ようやく屋根について語られる段階に来た。この時を待っていた。お父さんがこの記録を二人に文章で残したいと直接的に強く想ったのは、樋も含めた屋根についての事柄からだ。そういう事もあり、この話は非常に長くなる事を覚悟して欲しい。



 大別するならまずは一つ目、土葺瓦屋根の建物にとっての重要度と奥深さに比べてあまりに無知だった事を述べたい。

 あるテレビ番組で、司会者のアナウンサーが「皮膚にも菌はたくさんいるんですよ」と発言されていた。それに対してある芸能人が、「ええぇぇ~」と汚いものが付いているかのように自分の腕を拭うような仕草をしていた。

お父さんはこの芸能人が冗談で反応しているかと一瞬思ったが、その芸能人の普段の発言からして本気だと感じた。
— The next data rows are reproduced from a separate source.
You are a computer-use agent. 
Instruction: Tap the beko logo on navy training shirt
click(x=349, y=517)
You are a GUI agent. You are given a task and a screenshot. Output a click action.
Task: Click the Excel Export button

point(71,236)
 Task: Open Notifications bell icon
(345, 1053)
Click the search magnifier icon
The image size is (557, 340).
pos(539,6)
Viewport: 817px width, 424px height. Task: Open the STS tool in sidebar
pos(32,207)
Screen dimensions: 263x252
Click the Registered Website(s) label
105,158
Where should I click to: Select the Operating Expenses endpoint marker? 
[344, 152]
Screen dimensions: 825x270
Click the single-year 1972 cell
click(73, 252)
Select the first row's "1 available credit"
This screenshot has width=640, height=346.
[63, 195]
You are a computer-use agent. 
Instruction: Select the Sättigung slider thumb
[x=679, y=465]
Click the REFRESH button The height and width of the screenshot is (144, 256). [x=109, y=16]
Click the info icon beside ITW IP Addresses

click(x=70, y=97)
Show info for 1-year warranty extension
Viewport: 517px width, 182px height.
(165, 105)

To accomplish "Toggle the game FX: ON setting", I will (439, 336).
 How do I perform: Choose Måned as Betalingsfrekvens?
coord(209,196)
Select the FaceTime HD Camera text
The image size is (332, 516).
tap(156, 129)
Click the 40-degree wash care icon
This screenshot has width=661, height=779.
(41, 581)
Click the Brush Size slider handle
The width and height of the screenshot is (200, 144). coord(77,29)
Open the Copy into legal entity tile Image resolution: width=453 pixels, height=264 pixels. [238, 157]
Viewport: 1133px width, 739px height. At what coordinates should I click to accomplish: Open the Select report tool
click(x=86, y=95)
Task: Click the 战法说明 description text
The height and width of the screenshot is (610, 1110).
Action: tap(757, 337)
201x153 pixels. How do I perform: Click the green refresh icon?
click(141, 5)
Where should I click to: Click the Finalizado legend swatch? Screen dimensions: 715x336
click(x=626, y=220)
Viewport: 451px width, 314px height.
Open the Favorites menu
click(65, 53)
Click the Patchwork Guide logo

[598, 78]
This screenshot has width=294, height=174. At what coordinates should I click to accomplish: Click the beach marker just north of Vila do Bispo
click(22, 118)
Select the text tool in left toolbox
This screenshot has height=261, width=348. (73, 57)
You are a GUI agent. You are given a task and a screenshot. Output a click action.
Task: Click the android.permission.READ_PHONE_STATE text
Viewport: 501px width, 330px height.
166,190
有用な菌がある事で皮膚は保たれていて、無菌であれば砂漠のごとくカサカサだ。その芸能人は子だくさんの母親だけに、他人事ながら少し心配する。

しかし、この芸能人に限らず、「無菌・殺菌・抗菌」などの商品のCMが山ほど流れている平成のご時世、同じように思っている人は意外にいるのかもしれない。公衆衛生観念が乏しい時代から、いつの間にか偏り行き過ぎてしまっているのではなかろうか。

 風邪をひくのはウイルスが原因と学んだ事がある。特別な教育を受けていなくても周知の事実のごとく認知されているかと思っていた。しかし、風邪をひいたら抗生物質を服用する人がいる。お母さんだけかと思いきやそうでもないらしい。抗生物質は菌への薬でありウイルスには効かない。無駄な薬は当然ながら、高齢になっていざと言う時に効かないのは嫌だから、多少の病気では有効な薬でも服さない。


 実しやかに言われている事が間違っている。これは結構ある話のようだ。ある芸能人やお母さんだけでなく、お父さんだって噂に惑わされて間違った認識をしている事があるだろうし、事実あったりする。
 家の話で言うと、「屋根が重たい事はいけない事」だ。これは事実であり、事実ではないそうだ。

 事実というのは、一般的な3寸や4寸の細い柱の在来工法においては、だ。

 一般的木造住宅は、耐荷重許容度は3倍近いという文章を目にした事がある。普通に造れば、自重の3倍程度は耐えられるらしい。だが、地震という外力が加わる事により、重たい屋根を抱えているとこの許容幅を一気に埋めてしまうのかもしれない。

 事実でないというのは、太い材による伝統構法家屋においては重たい屋根の方が有用、という説がある事だ。

 伝統構法の地震への対し方は、2階の既設筋交についての話で「免震・減震・吸震」として既に述べた。お父さんの解釈だと、これにさらに加わるのが「制震」だ。弱めの地震に対しては、重たい屋根によってそれをある程度押さえるとの事。例えば、モーターが内臓されている小さな機械を、手で押さえつけると震動が弱くなる。この現象と同じなのかもしれない。

 この事は他の人には言わない方が良い。少数意見であり、非常識の変人扱いされるのがオチだ。周りには細い柱の在来工法居住者の方がほとんど。その方達にとっては「軽い屋根」が正解だ。

 要は、軽いも重たいもどちらも間違っておらず、ただ単にその下にある建物に適しているかどうかだ。